It's a big day for guns in the news: new Georgia laws go into effect allowing residents to carry concealed weapons into parks, restaurants, and onto public transportation, and in Florida, employees and customers will now be able to conceal firearms on private property if locked in a car. Then there's this story: Joe Horn, a 62-year-old Texan has been cleared by a grand jury yesterday after he fatally shot two men he suspected of burglarizing his next-door neighbor's home.
Horn's case has sparked controversy between those who think he acted illegally and recklessly, and those who praise his swift action. Horn's attorney says, "he wasn't acting like a vigilante. He didn't want to do it," and that he's not a "wild cowboy" who shot unprovoked after he saw the two suspected burglars carrying bags out of windows of his vacationing neighbor's home. His lawyer says Horn was a scared man who was trying to defend his neighbor's home when the burglars came onto his property and threatened him, "He was scared. He was in fear of his life."
The details of the night are recorded in a 911 call, where a dispatcher urges Horn, "Don't go outside the house. You're going to get yourself shot if you go outside that house with a gun. I don't care what you think." Horn responded, "You want to make a bet?

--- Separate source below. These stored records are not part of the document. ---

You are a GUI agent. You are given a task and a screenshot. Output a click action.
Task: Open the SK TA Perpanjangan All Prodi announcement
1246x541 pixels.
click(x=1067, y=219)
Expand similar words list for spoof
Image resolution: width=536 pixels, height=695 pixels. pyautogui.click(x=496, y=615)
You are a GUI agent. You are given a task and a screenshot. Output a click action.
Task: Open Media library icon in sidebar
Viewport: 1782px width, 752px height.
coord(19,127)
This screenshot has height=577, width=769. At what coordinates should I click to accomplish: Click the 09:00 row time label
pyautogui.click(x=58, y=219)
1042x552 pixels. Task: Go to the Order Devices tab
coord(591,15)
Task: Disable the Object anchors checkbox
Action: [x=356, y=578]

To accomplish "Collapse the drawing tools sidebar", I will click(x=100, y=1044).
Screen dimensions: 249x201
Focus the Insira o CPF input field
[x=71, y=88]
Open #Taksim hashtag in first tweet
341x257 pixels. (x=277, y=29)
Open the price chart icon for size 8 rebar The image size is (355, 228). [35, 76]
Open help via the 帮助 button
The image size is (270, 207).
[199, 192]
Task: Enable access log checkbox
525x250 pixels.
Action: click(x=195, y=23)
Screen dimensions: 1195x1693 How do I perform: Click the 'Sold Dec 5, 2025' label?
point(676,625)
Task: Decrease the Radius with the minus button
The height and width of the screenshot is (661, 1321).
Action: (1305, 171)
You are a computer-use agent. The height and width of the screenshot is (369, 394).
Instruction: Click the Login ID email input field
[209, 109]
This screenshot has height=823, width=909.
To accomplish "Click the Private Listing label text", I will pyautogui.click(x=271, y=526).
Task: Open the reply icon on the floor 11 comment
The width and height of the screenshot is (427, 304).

I'm going to kill them." Both suspects were shot in the back with a 12-gauge shotgun. After the incident, he called back saying, "I had no choice. They came in the front yard with me, man. I had no choice. Get somebody over here quick."
The case illuminates part of the complicated relationship between guns and crime — in this instance, was the jury correct in letting him go? Was Horn acting in self-defense?